Completing NSF’s pharmaceutical process validation training will give learners a holistic view of validation encompassing pre-validation studies, process development and process evaluation. The course emphasizes modern approaches that apply principles of QbD, PAT and ongoing quality risk management (QRM).
Module 1: Introductory Topics (approximately 1 hour)
At the end of this module, you will be able to:
- Explain the purpose of equipment qualification and process validation
- Describe how performance supports product quality by reducing variability
Module 2: Intermediate Topics (approximately 1.5 hours)

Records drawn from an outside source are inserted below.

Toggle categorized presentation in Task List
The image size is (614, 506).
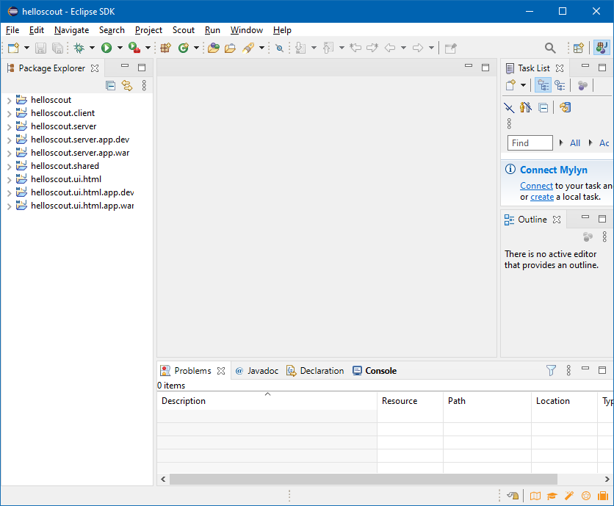point(543,84)
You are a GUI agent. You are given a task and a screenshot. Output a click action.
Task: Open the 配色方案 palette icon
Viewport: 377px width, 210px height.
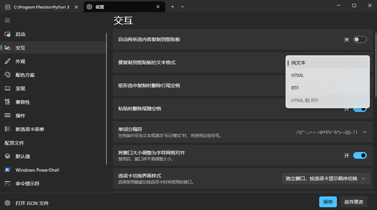(x=7, y=75)
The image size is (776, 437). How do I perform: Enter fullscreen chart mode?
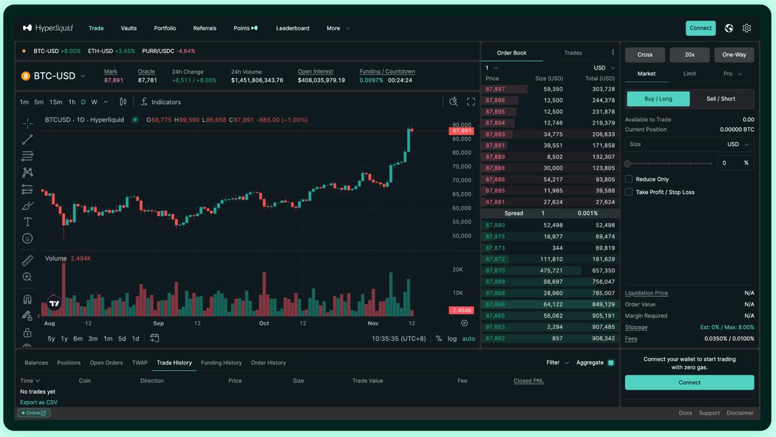tap(471, 102)
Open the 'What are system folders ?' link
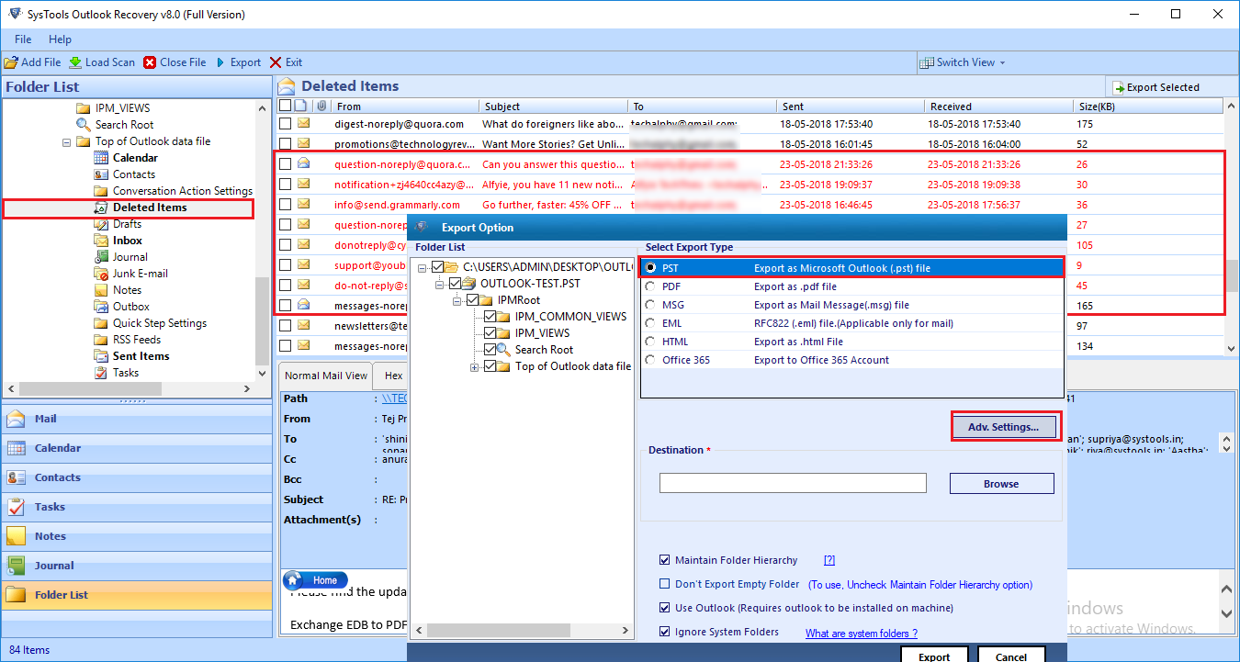 pos(861,633)
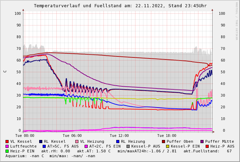Click the 'Tue 06:00' x-axis label
Screen dimensions: 240x162
(x=72, y=136)
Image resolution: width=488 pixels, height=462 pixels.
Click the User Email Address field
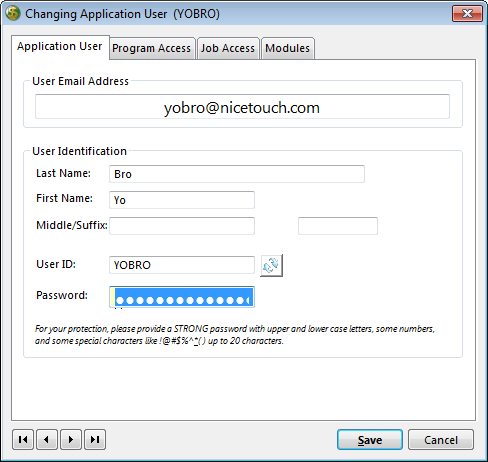[x=242, y=107]
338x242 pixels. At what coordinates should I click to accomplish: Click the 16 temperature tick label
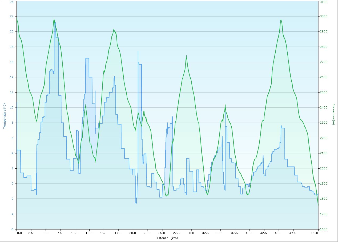(x=11, y=62)
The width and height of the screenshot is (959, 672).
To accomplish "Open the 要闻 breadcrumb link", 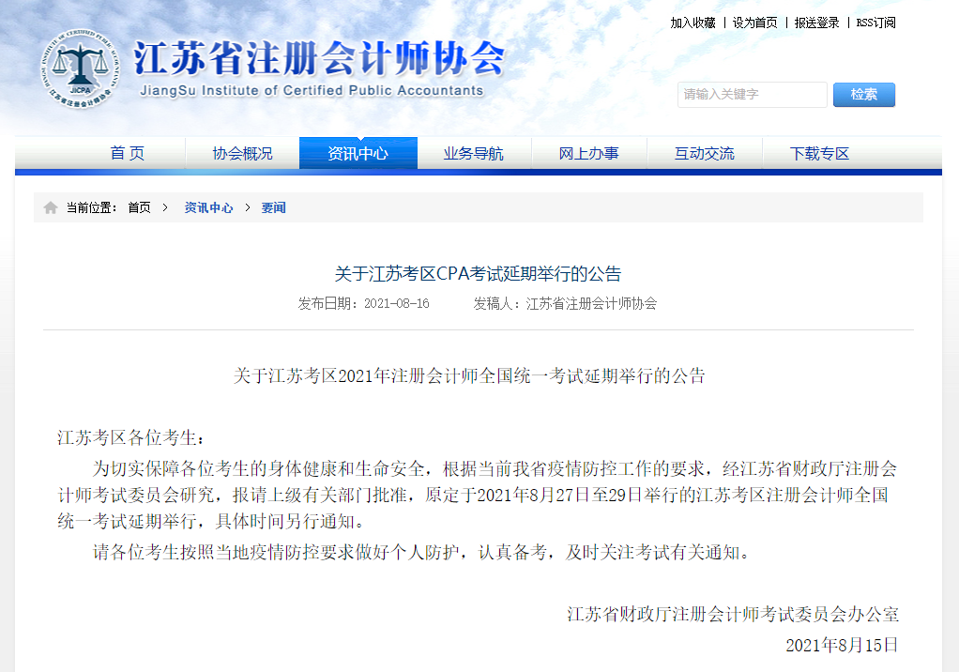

At the end of this module, you will:
- Understand why, what and how to perform validation
- Learn the stages of process validation
- Understand the importance of change control in the context of pharmaceutical quality systems
- Recognize the importance of building in system safeguards (engineered or procedural)
Module 3: Advanced Topics (approximately 2 hours)
At the end of this module, you will be able to:
- Discuss modern process validation and guidance (FDA and ICH)
- Understand the importance of pre-validation studies to develop process knowledge
- Outline the importance of quality risk management and how it applies to process validation (ICH Q09)
- Identify the importance of validation design and how to reduce variability
- Outline a framework for reducing potential product quality and patient risks during commercial manufacturing and throughout the product lifecycle
*This online course is self-paced. Completion times are estimated based on the amount of content in each module.